Yea that is what I was talking about. As far as the green carp that is just a name I give to a bass. I did that just to tick my cousin off who is a big bass fisherman.


----------



## CatHunter (Dec 31, 2008)

oh ok lol here is a really good video of what these flatheads do in the winter time iv got the same camera i use it to find catfish in deep holes as well as salt water fish


----------



## Bbagwell (Mar 10, 2010)

cathunter, how does that camera do in the muddy rivers around here?


----------



## CatHunter (Dec 31, 2008)

they work really well in the winter time, if we go a while with no rain, there seems to be a bottom current around 4 feet off them bottom that keeps it clean down there.. some times its almost cheating, i even like to just go out and leave the rods at home and just look around


----------



## DMC (Nov 28, 2010)

That is a good video. I knew the big boys didn't move a lot in the winter,but didn't know they would stack on top of each other.


----------



## CatHunter (Dec 31, 2008)

Yes they do and if u know how to find them, with just a bit of negligence they can be easily over fished..
Here a quick video of me and my buddy workin a few flathads on Escambia River


----------



## Richard J. (Jun 7, 2010)

Cat hunter those are nice videos.what kind of glove is that. I get my hand tore up all the time.

RJ


----------



## CatHunter (Dec 31, 2008)

There just some gloves i picked up from academy, not sure of the name, after many years of bass fishing and flathead fishing i got tired of my thumbs feeling like sand paper


----------



## prgault (May 25, 2008)

awesome video


----------



## Richard J. (Jun 7, 2010)

Thanks will check them out. Big old cat can make the thumb bleed pretty good. Also saltwater fish when you forget and put fingers in there mouth. Doesnt take long to learn.

RJ


----------



## FishWalton (Jul 22, 2010)

That is some really neat video. Makes one want to run out and buy a camera just to see what all is down there, but those things are expensive.


----------



## CatHunter (Dec 31, 2008)

i paid 499 for mine on ebay


----------



## FishWalton (Jul 22, 2010)

eBay is worth checking. Hadn't thought of that. I sure would like to "see" what I saw on sonar in the town lake the other day. Might even find a dragon down there in that 65 ft of water!!!


----------



## FishWalton (Jul 22, 2010)

CatHunter, what model Marcum do you have?


----------



## CatHunter (Dec 31, 2008)

I have the marcum 825 c


----------



## FishWalton (Jul 22, 2010)

Thanks. Have looked at them and thinking hard.


----------



## fishingcanada (Oct 21, 2010)

The best-known bait for flathead, particularly along the northern half of the east coast of Australia, is the white pilchard. It is best presented on a 2 hook gang with a short trace.

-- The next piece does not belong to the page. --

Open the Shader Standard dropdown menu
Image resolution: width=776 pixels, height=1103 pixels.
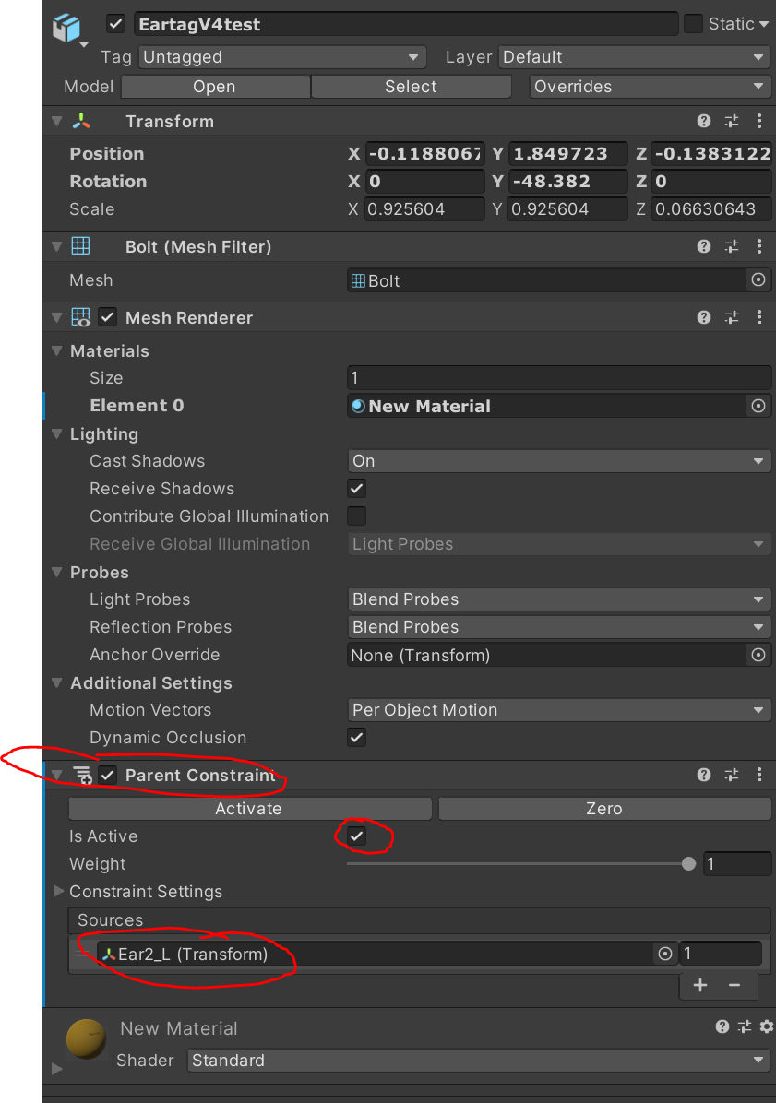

The white pilchard is a firm bait, even after freezing and will withstand the rigors of numerous casts without disintegrating off the hook. Sinker size is not important so long as it is heavy enough to reach the outer rim of the channel or gutter.


----------



## CatHunter (Dec 31, 2008)

Where not talking about the Australian flathead where are talking about the north American flathead catfish (_Pylodictis olivaris_)


----------



## FishWalton (Jul 22, 2010)

Cathunter: Got a Cabela's mid-winter sale catalog today and they carry the Aqua-Vu. Do you know anything about these units. They have the AV750 for $499 with 7 inch color screen


----------



## CatHunter (Dec 31, 2008)

There a okay camera, my last one was a aqua view but it died on me after a year, this marcum i have is superior in ever way and u can find them online for 499 as well
http://www.marcumtech.com/VideoLibrary/MarCumVideo/TabId/140/SeriesId/13/MarCum-VS825SD.aspx
This is what u really wanted for Christmas


----------



## FishWalton (Jul 22, 2010)

Man, that Marcum 825SD is a Cadillac camera!!!!! Cabela's has them on backorder. Santa must have delivered all the stock available last week.


----------



## FishWalton (Jul 22, 2010)

OK, I did it. the 825SD is on the way. I must have another hole in my head, but I think it is now in the wallet!!!! Hope the incoming rain does not muddy the river too bad before I get a good looksee.


----------



## DMC (Nov 28, 2010)

I have always wanted one of those. I just know I would get pissed after seeing all the fish and nothing biting.
Let me know how it tuns out. If you find them just tie a ribbon on the snag so I will know where they are.


----------



## CatHunter (Dec 31, 2008)

great! welcome to the world of marcum i need a new fish finder on my boat so i got my marcum 825c for sale for 400 bucks


----------